Думал я мирно проследовать дальше. Одет богомольцем
Рейнеке был, и казалось, что он, за воротами сидя,
Весь погрузился в молитву. Хотел проскочить я проворно
Мимо него, потому что поспеть ко двору торопился.
Чуть увидал он меня, как поднялся — пошел мне навстречу,
Будто хотел поздороваться. Нет же! Коварный разбойник
Хвать меня лапой внезапно — и сразу же я за ушами
Когти его ощутил и подумал: конец мне приходит!
О, как остры его когти! Уже он валил меня наземь,
Но удаюсь увернуться мне: очень проворен я, прыгнул —
И убежал. Он ворчал мне вослед: «Все равно попадешься!»
Я же бегу — и ни слова. Увы, оторвал он, однако,
Ухо одно у меня. Голова моя залита кровью,
Вот эти раны, их целых четыре! Судите же сами,
Как он терзал меня. Чудом каким-то в живых я остался.
Сущее бедствие! Где же закон о свободных дорогах?
Как же теперь путешествовать, к вам на приемы являться,
Если разбойник засел на дороге всеобщей угрозой?..»
Кролик едва только смолк, говорун тут врывается — ворон
Меркенау, прокаркав: «Король-государь благородный!
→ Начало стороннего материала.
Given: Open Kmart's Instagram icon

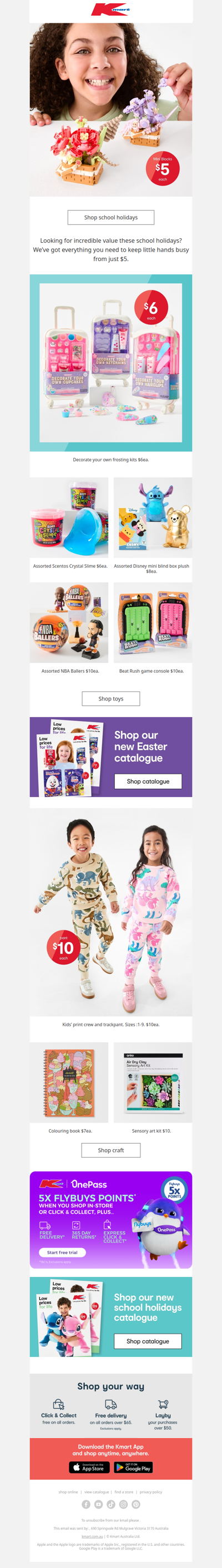Looking at the screenshot, I should click(x=123, y=1504).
С очень прискорбною вестью пришел я. От горя и страха
Трудно мне и говорить очень много, боюсь, чтобы сердце
Не разорвалось, — такое пришлось пережить потрясенье!
Вышли мы утром сегодня с женою моей, с Шарфенебе,
Шествуем, — видим, лежит на лужайке Рейнеке мертвый.
Смотрим, уже закатились глаза, из разинутой пасти
Выпал наружу язык. От страха я сразу же начал
Громко кричать, — он лежит недвижим, я кричу, причитаю:
«Горе мне! Ах! Он скончался!» И снова: «Ах, горе мне, горе!
Ах, он скончался! Как жалко его! Огорченье какое!»
Также супруга моя убивалась. Мы оба рыдали.
Стал я живот его щупать и лоб, а жена в это время
Даже и к морде его приложилась — проверить дыханье,—
Нет ли хоть искорки жизни. Но все это было напрасно:
Смерть очевидна была. Ах, послушайте, что за несчастье!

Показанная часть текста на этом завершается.